El escenario (podio) de la Filarmónica de Colonia es relativamente pequeño. La orquesta Gürzenich, compuesta por 113 músicos, 15 de ellos percusionistas se agolpa sobre esa reducida área. En el centro de la grada trasera, por encima de la orquesta, se han retirado 10 butacas. Tocan en la pequeña superficie que se ha despejado. En las sillas de la fila siguiente, detrás de ellas y en el balcón de arriba, hay espacio suficiente para las escenas simultáneas diseñadas por Zimmermann. Además, hay una escalera de caracol y tres puertas escalonadas para las entradas y salidas. Eso es todo.

Alusiones, símbolos

Bieito, quien ya representó la obra en Zúrich en 2013, organiza un teatro de alusiones, símbolos y movimientos sencillos. Los personajes van vestidos de teatreros. Todo es sobrio. Solo la música crea la estructura. La trama, en todas sus ramificaciones, aparece aterradoramente clara.

Aquí se trata todo el tiempo del abuso de poder por parte de mayorías e individuos y de la humillación, todo el tiempo, puesta en escena de una forma que hace imposible apartar la mirada.
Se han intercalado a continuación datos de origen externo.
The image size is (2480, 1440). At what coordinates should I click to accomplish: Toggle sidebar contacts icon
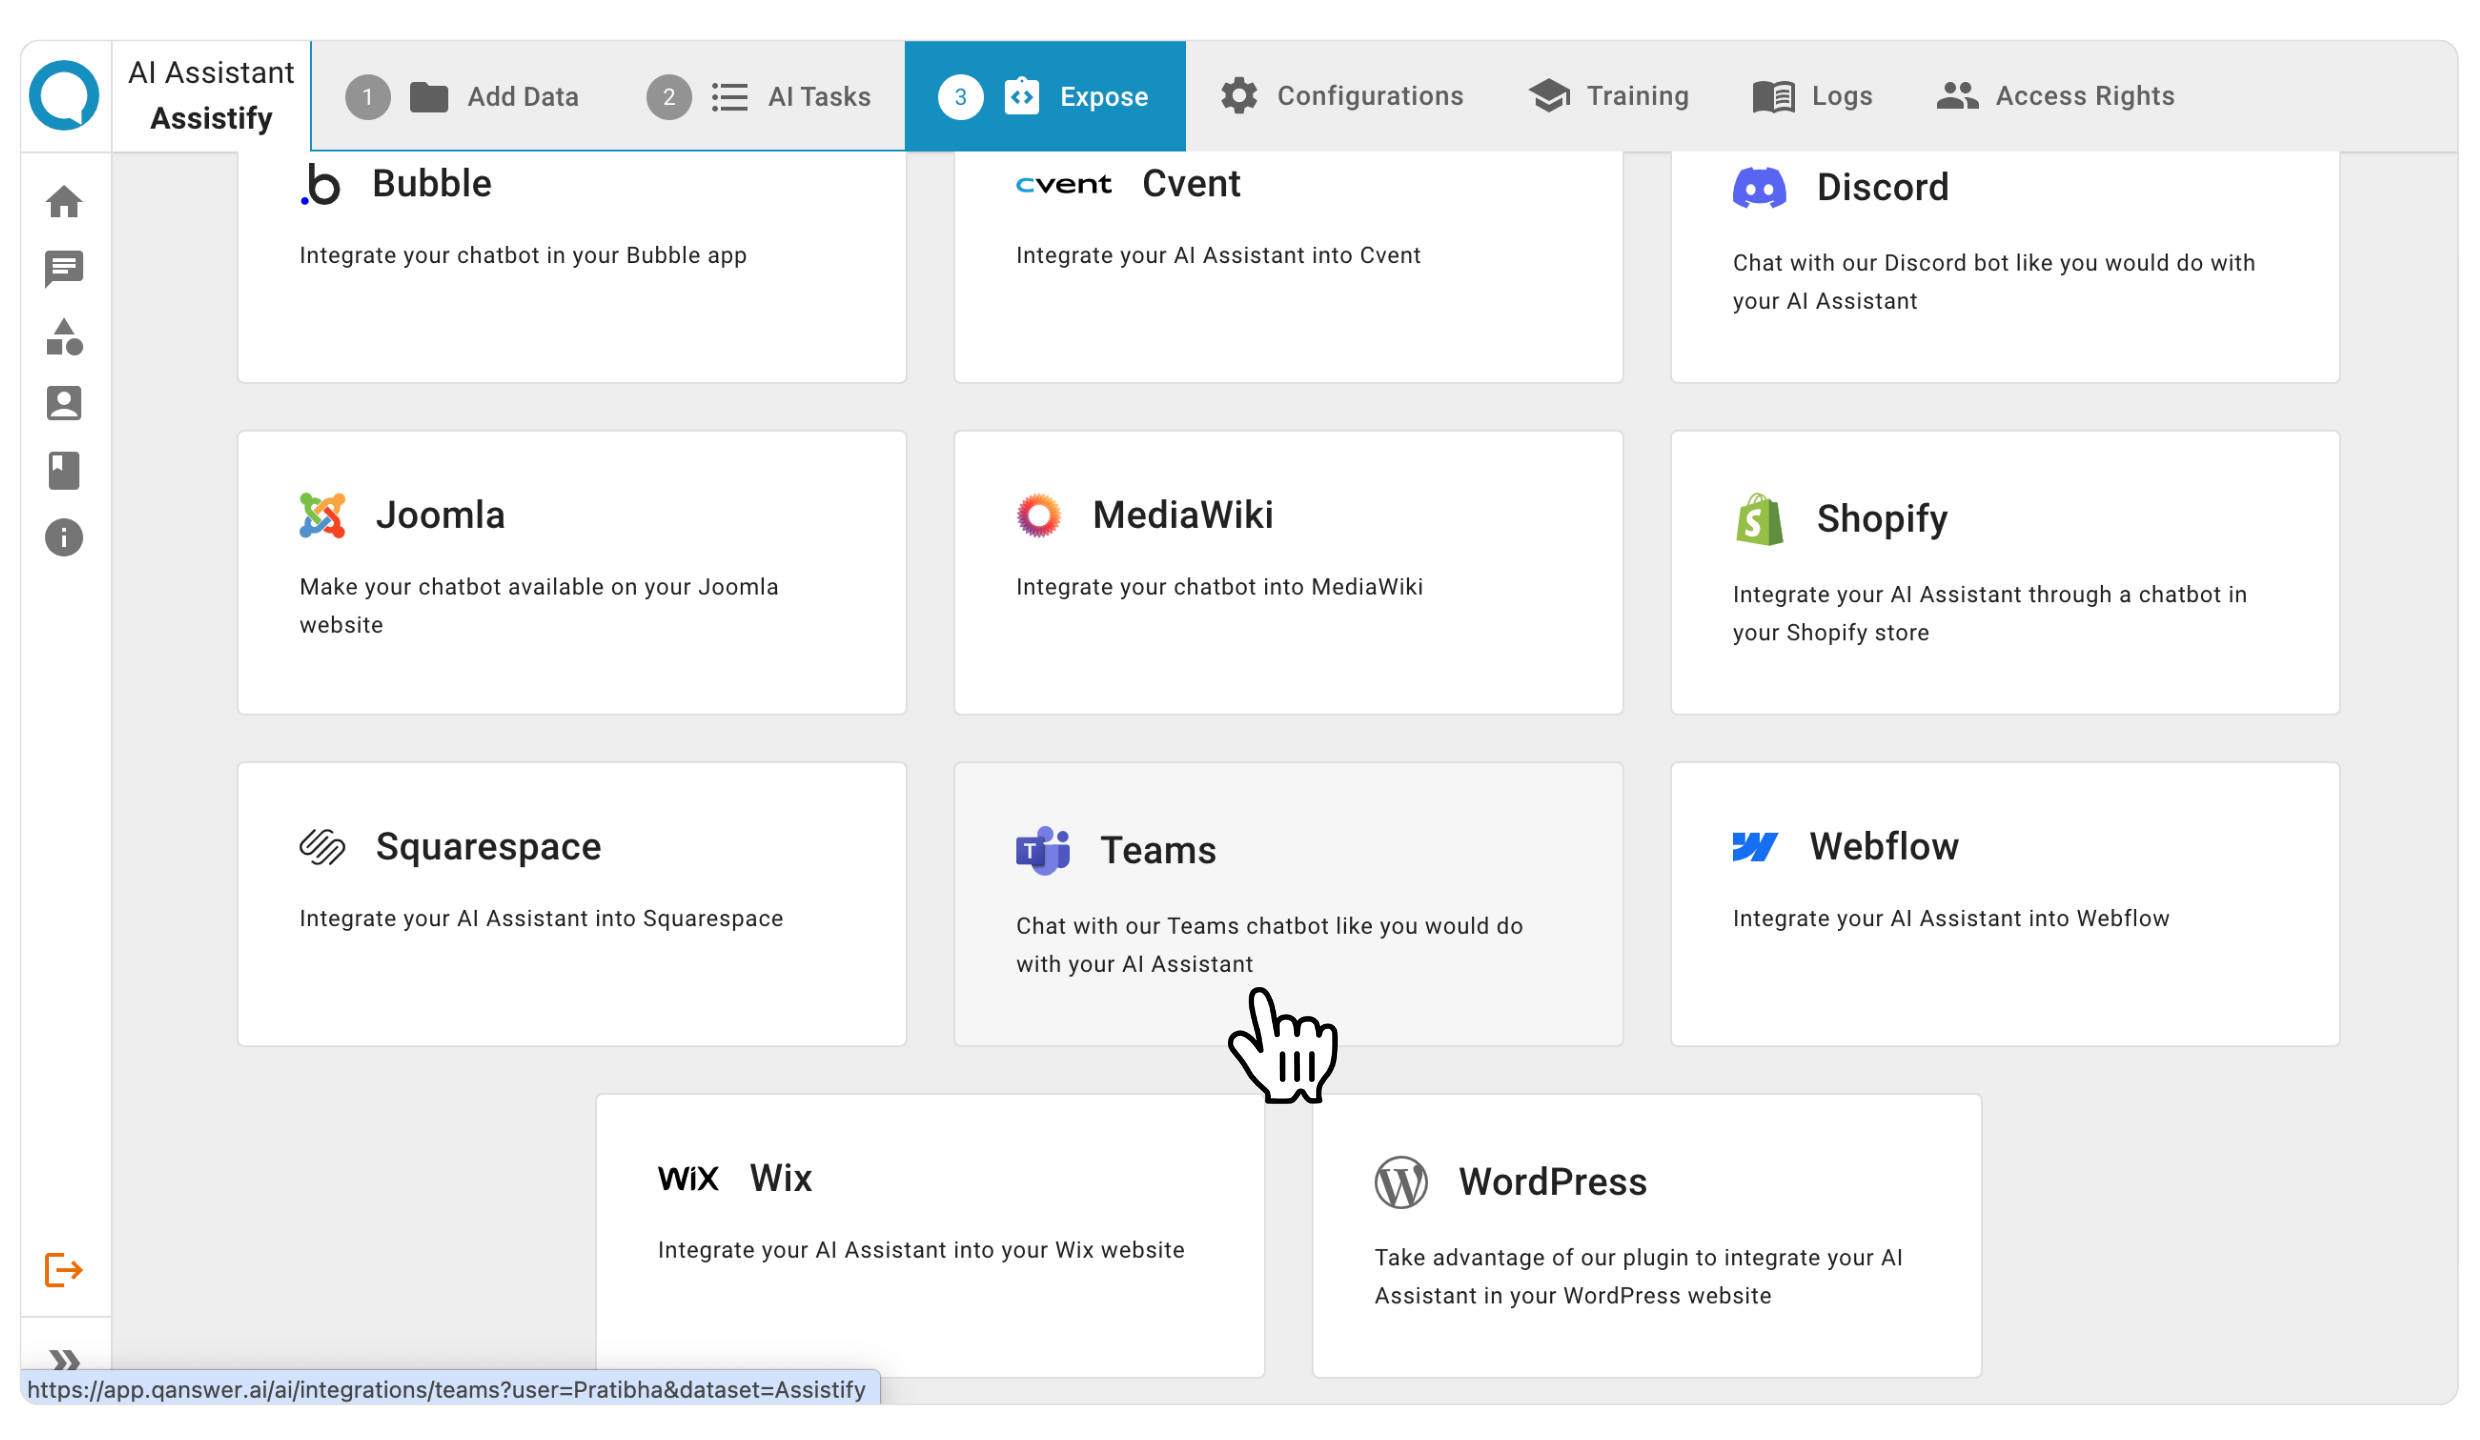[x=65, y=405]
Este concepto aclara por qué Zimmermann quería una proyección de una bomba atómica explotando, que aquí se indica con una luz amarilla. El hombre es el lobo del hombre, el beneficio y la codicia están muy por encima de la compasión. Marie (Emily Hindrichs), que en realidad quería casarse con el comerciante de paños Stolzius (Nikolay Borchev), es seducida por el noble Desportes (Martin Koch) y lo pierde todo. Y nadie, ni siquiera su familia, la ayuda. Este teatro de mirar hacia otro lado nos ataca, sobre todo en esta versión reducida. Porque no hay distracción.

Estructurado y claro

La interpretación y el canto son increíblemente buenos y precisos. Esto, a su vez, tiene que ver con el hecho de que tres cuartas partes del reparto, incluidos los tres actores principales, y el músico ya estaban en la Ópera de Colonia en 2018 (con motivo del centenario del nacimiento del compositor). Se nota la familiaridad con esta música tan especial, sobre todo con la muy articulada pareja de comentaristas Pirzel (John Heuzenroeder) y Eisenhart (Oliver Zwarg). Tómas Tómasson (el comerciante de artículos de regalo Wesener, de Lille) y Kismara Pezzati como su anciana madre tienen voces poderosas y de color individual, mientras que Alexandra Ionis como la madre de Stolzius impresiona por su gran temperamento escénico.

Pero el héroe de la velada es la sala de conciertos. La Filarmónica de Colonia no es solo, digamos, una zimmermanniana "esfera del tiempo" que colapsa todo, el pasado, el presente y el futuro, sino sobre todo un espacio en el que se oye muy bien, ya que posee una excelente acústica. François-Xavier Roth lo aprovecha muy bien. Dirige un poco más despacio, deja que el silencio entre en la música y moldea los efectos y efectos sonoros de forma muy precisa y, sobre todo, muy transparente, en capas.

Se oyen muchas cosas que de otro modo no se oirían y se entiende gran parte del texto. Fue una interpretación magnífica, merecidamente aclamada por la platea. El público colmaba hasta la bandera la sala y se puso espontáneamente de pie para ovacionar la producción.

Desde temprano,  y soportando temperaturas bajo cero, los espectadores se había agolpado ante las puertas de la Filarmónica hasta que éstas fueran por fin abiertas. Todo un éxito. De haber tenido más capacidad, la Kölner Philharmonie hubiera podido recibir mucho más espectadores. Esta puesta iba a ser llevada a la Elbphilharmonie de Hamburgo el 21 de enero, y a la Philharmonie de París el 28 de enero. Probablemente se sumarán posteriormente a la nómina otras importantes salas de concierto.